# Task item:
Using the records below, quote only the span that opens with the line containing "Construction & Real Estate (189, 2214)" and closes with the line containing "Help Desk Support (28, 2268)", exactly and inclusively.

# Recorded data:
---+---

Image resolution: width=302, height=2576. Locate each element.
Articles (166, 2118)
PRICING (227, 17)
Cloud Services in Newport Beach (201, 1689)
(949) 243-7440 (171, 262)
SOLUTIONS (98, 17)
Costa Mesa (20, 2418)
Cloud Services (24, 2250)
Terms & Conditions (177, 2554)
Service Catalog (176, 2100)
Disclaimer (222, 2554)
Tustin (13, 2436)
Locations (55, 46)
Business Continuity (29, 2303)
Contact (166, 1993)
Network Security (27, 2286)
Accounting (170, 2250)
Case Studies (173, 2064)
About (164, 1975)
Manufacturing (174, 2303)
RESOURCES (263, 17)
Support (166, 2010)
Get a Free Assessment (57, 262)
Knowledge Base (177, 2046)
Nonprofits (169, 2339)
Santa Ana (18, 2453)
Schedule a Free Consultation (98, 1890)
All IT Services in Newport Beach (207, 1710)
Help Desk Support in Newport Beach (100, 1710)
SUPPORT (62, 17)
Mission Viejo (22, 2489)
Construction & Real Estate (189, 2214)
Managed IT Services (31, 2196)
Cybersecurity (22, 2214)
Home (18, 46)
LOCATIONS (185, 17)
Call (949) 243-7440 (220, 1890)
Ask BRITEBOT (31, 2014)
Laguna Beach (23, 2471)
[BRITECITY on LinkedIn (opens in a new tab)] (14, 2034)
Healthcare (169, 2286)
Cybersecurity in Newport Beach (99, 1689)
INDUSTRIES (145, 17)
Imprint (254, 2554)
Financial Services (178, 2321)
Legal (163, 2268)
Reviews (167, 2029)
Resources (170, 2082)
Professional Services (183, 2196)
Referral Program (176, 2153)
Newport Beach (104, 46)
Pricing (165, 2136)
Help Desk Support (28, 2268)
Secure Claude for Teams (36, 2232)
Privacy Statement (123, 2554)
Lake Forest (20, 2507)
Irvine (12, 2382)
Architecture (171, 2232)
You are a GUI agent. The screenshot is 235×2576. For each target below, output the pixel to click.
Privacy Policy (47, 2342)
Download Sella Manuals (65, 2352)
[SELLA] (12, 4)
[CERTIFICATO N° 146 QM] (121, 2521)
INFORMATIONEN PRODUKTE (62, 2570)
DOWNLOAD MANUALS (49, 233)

---+---

# Solution below:
Construction & Real Estate (189, 2214)
Managed IT Services (31, 2196)
Cybersecurity (22, 2214)
Home (18, 46)
LOCATIONS (185, 17)
Call (949) 243-7440 (220, 1890)
Ask BRITEBOT (31, 2014)
Laguna Beach (23, 2471)
[BRITECITY on LinkedIn (opens in a new tab)] (14, 2034)
Healthcare (169, 2286)
Cybersecurity in Newport Beach (99, 1689)
INDUSTRIES (145, 17)
Imprint (254, 2554)
Financial Services (178, 2321)
Legal (163, 2268)
Reviews (167, 2029)
Resources (170, 2082)
Professional Services (183, 2196)
Referral Program (176, 2153)
Newport Beach (104, 46)
Pricing (165, 2136)
Help Desk Support (28, 2268)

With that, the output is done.